+++ DATA SHOWN
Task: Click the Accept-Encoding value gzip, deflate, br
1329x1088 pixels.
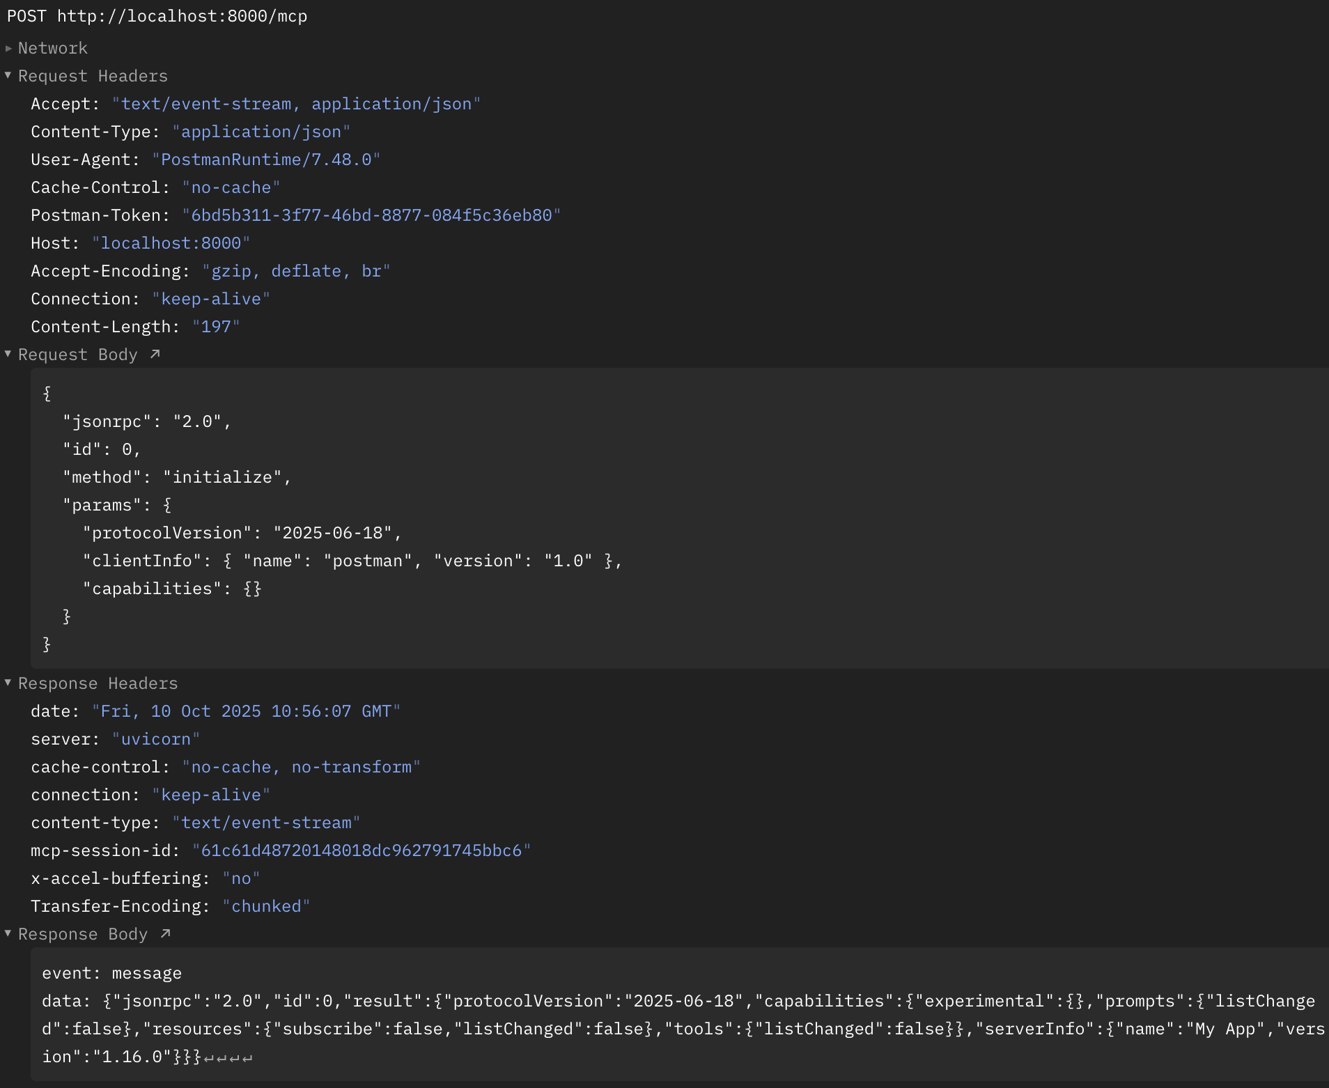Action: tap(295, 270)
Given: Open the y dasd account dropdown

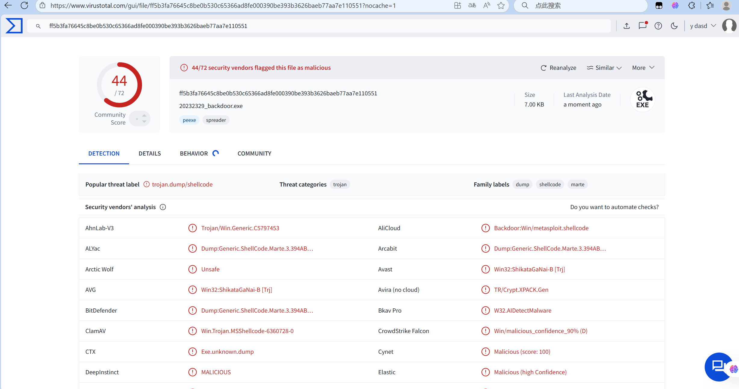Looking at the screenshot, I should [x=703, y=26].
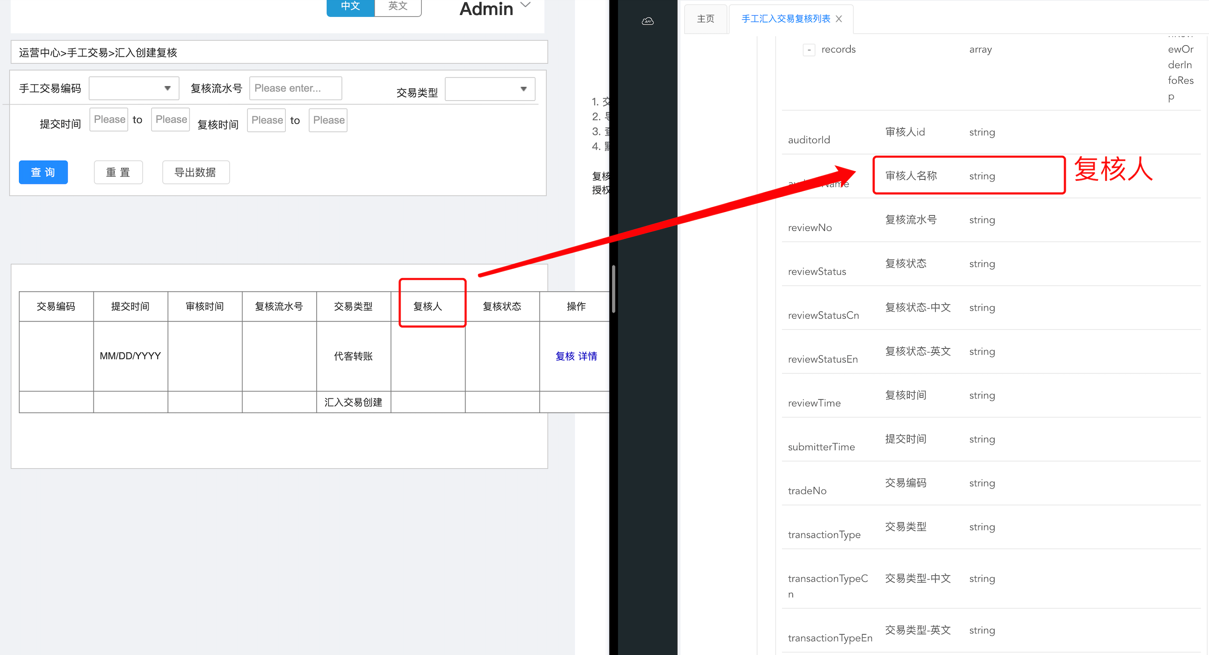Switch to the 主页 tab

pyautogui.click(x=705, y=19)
++++++
# WHAT IS EXPECTED
Every record must be set down again exactly; pictures do not belong in the copy.

# ANSWER SPACE
Task: Click the Accept-Encoding value gzip, deflate, br
1329x1088 pixels.
Action: tap(295, 270)
Given: Open the y dasd account dropdown

Looking at the screenshot, I should [x=703, y=26].
Switch to the 主页 tab

pyautogui.click(x=705, y=19)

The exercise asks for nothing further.